Mário Campos

       Mário Campos surgiu com a extração do ouro em terra lavrada, daí seu primeiro nome ter sido povoado de Lavras. Como os trabalhadores das minas, senhores, escravos e quilombolas necessitavam de víveres, algumas famílias criaram raízes, se dedicando à agricultura e à criação de gado leiteiro.

       O povoado teve origem com as Fazendas do Jacaré, dos Quilombos e a do Capão, antes dos anos 1900, deixando marcada, deste então, a vocação da localidade para a agricultura.O transporte de milho, feijão, fubá, rapadura, cachaça, farinha de mandioca e polvilho era feito por tropas, através de trilhas e estradas, sendo que os tropeiros levavam dias para chegar a Belo Horizonte, de onde voltavam com outras mercadorias.

       O segundo nome veio com a construção da estrada de ferro, por volta de 1911 a 1918. Na Reta do Jacaré, foi derrubada uma casa para construir a primeira parada de trens da Estrada de Ferro Central do Brasil naquele lugar, chamada de parada Carlos Chagas.
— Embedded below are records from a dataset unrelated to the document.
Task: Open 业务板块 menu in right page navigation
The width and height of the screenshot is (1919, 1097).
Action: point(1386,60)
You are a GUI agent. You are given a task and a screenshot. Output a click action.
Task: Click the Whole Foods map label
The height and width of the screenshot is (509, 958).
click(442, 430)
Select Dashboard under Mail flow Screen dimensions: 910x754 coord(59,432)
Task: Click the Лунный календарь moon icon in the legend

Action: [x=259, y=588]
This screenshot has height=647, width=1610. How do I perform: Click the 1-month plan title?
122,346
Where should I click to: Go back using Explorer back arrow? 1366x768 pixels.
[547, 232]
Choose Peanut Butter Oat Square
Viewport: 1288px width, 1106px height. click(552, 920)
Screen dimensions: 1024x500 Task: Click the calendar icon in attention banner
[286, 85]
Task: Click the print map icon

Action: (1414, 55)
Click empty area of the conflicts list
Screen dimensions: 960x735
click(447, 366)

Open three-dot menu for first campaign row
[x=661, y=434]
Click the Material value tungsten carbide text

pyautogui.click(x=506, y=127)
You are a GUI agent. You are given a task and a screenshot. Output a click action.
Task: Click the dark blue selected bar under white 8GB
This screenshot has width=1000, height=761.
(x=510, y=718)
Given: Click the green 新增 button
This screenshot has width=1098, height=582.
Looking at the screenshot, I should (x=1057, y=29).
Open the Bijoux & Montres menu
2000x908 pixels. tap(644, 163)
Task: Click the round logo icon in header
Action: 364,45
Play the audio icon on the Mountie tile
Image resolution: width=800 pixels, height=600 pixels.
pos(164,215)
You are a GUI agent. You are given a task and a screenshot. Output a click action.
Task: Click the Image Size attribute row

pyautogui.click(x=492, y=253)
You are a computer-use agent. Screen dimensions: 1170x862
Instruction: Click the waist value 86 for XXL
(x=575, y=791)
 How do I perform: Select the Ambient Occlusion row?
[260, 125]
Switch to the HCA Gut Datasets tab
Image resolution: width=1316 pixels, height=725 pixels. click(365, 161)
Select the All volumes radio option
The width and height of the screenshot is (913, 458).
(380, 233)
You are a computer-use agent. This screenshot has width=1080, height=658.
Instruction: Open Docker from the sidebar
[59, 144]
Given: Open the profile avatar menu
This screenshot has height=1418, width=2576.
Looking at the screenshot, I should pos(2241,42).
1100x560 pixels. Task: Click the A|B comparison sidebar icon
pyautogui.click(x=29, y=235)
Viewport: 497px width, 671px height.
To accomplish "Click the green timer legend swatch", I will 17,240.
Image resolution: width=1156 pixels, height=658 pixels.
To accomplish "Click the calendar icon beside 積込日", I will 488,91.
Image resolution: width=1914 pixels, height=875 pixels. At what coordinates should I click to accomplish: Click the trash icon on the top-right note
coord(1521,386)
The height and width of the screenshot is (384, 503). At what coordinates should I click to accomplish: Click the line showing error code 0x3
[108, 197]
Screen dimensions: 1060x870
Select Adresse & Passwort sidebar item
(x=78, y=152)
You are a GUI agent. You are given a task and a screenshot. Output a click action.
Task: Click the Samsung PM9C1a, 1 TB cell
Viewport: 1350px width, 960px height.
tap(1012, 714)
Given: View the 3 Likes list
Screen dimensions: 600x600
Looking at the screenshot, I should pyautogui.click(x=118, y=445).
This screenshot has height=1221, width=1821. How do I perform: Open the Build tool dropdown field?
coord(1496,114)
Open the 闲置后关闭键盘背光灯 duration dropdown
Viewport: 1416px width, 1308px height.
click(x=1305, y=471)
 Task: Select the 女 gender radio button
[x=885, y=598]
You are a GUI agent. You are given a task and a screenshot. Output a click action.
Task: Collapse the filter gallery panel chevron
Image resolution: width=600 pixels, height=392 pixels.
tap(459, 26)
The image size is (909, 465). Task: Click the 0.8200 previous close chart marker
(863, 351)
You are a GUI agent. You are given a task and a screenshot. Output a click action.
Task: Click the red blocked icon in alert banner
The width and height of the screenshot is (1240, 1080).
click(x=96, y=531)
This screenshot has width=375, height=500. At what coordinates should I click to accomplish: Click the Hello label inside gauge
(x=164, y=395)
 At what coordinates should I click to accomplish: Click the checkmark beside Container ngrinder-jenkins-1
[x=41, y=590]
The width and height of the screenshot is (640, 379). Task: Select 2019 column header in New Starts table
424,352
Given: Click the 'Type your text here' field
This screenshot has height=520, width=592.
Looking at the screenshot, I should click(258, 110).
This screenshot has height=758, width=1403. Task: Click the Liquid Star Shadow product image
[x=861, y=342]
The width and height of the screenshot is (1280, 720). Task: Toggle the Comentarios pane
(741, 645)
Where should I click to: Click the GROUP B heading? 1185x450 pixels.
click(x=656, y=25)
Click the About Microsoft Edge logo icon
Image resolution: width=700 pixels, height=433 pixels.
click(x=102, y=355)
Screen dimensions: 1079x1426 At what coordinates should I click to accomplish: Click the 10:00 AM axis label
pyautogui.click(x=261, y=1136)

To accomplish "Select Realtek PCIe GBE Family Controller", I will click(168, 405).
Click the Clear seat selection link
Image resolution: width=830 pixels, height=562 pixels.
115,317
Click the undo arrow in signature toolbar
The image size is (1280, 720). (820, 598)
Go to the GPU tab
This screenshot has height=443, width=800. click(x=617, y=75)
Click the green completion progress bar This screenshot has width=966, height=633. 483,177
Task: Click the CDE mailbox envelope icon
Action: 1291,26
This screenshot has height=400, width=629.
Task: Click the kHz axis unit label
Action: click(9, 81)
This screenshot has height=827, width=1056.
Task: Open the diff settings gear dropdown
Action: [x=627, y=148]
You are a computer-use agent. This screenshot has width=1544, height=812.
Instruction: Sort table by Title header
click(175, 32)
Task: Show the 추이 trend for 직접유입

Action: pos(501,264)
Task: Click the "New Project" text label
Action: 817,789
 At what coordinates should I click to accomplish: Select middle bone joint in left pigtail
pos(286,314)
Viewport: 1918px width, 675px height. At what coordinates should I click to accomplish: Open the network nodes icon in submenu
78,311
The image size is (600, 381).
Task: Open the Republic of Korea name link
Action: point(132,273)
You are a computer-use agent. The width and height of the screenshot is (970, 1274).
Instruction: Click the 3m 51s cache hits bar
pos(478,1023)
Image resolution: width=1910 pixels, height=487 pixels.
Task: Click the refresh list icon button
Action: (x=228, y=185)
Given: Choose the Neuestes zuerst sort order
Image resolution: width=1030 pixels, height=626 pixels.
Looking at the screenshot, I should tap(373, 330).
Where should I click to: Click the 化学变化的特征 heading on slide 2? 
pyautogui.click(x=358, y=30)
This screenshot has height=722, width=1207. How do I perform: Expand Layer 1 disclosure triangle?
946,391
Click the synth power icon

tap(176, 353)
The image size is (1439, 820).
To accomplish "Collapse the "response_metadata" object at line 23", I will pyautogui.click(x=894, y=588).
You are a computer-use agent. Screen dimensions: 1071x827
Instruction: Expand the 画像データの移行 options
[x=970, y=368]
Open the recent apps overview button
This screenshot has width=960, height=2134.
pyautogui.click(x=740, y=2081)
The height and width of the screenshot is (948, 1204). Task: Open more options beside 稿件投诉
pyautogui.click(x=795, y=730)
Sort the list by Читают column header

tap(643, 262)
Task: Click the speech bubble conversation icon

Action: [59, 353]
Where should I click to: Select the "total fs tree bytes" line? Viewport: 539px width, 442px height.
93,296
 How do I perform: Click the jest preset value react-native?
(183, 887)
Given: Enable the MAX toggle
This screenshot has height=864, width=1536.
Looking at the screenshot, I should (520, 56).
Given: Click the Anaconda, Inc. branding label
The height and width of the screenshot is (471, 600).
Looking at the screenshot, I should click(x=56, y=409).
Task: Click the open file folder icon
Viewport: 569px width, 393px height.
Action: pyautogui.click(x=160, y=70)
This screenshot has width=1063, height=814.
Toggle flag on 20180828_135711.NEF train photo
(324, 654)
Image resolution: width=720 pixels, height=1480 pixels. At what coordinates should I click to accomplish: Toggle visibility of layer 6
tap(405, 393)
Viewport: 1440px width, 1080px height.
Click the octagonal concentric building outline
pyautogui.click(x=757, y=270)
Uma das versões diz que Mário Campos foi um dos engenheiros da Estrada de Ferro. A segunda versão atesta que o topônimo teve origem na homenagem prestada ao médico Dr. Mário Campos que trabalhou na Fundação Estadual de Assistência aos Lázaros-FEAL, órgão que administrava os leprosários da Colônia Santa Isabel, no início da década de 30.

       Mário Campos se localiza no Circuito Veredas do Paraopeba, que compreende uma região mineira cercada de montanhas, com muitos vales, rios e água abundante. É considerada como estância hidromineral desde 1998 por tera fonte de água mineral com maior vazão espontânea por metros cúbicos do mundo.Os pontos turísticos da topografia do município referem-se aos recursos hídricos, sendo os principais: Rio Paraopeba, a vegetação, as matas ciliares, as serras, a fonte de água mineral e o cinturão verde que circunda o município.